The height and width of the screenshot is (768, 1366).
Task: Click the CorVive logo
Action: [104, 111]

...

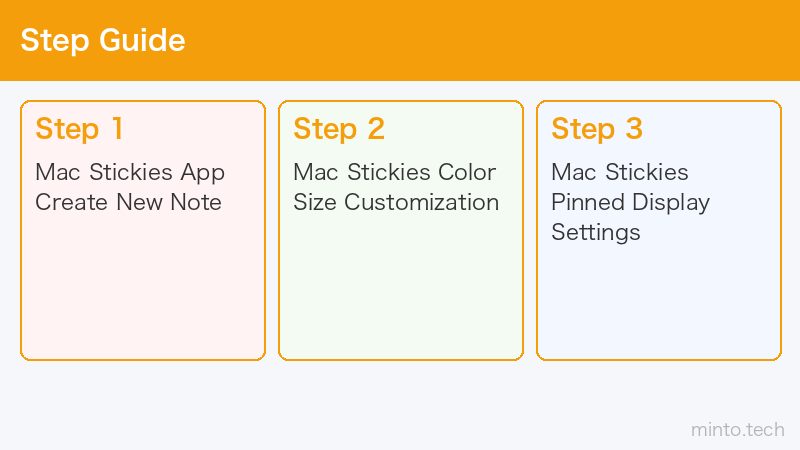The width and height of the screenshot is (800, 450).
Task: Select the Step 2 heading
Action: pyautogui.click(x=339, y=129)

...

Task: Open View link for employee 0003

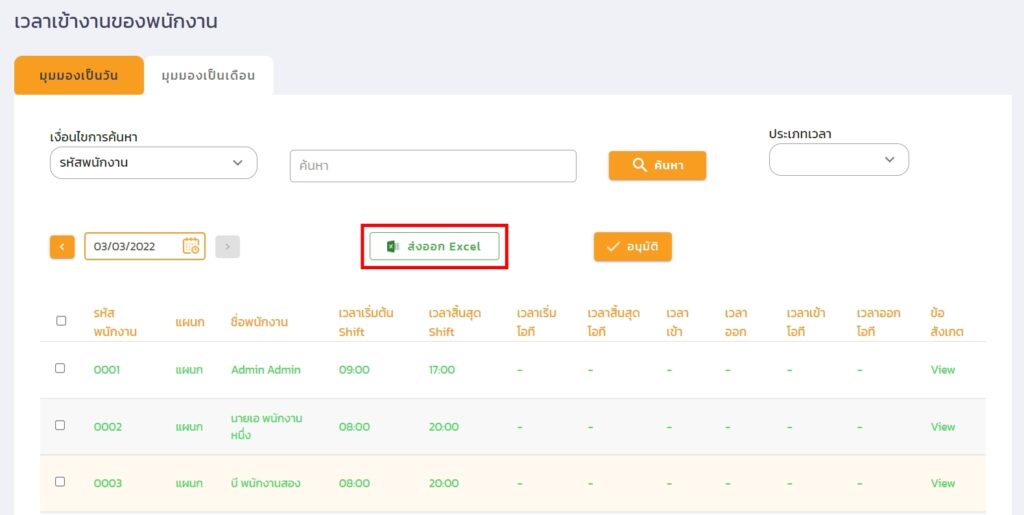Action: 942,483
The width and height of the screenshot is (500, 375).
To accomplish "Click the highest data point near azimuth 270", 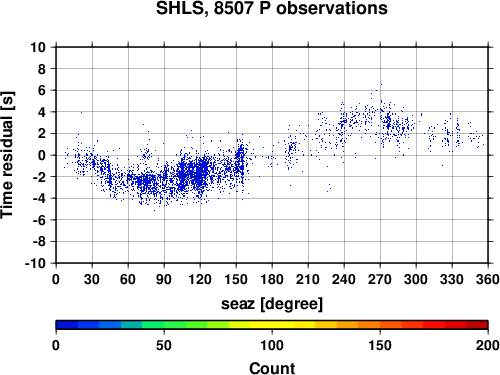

**WORK REQUIRED:** Keep to the lines above from the line with "Task: Open View link for employee 0003" to the line with "the highest data", and set down exactly those, inclusive, with nothing else and every picture left out.

**RESULT OF THE EXERCISE:**
Task: Open View link for employee 0003

Action: 942,483
The width and height of the screenshot is (500, 375).
To accomplish "Click the highest data point near azimuth 270", 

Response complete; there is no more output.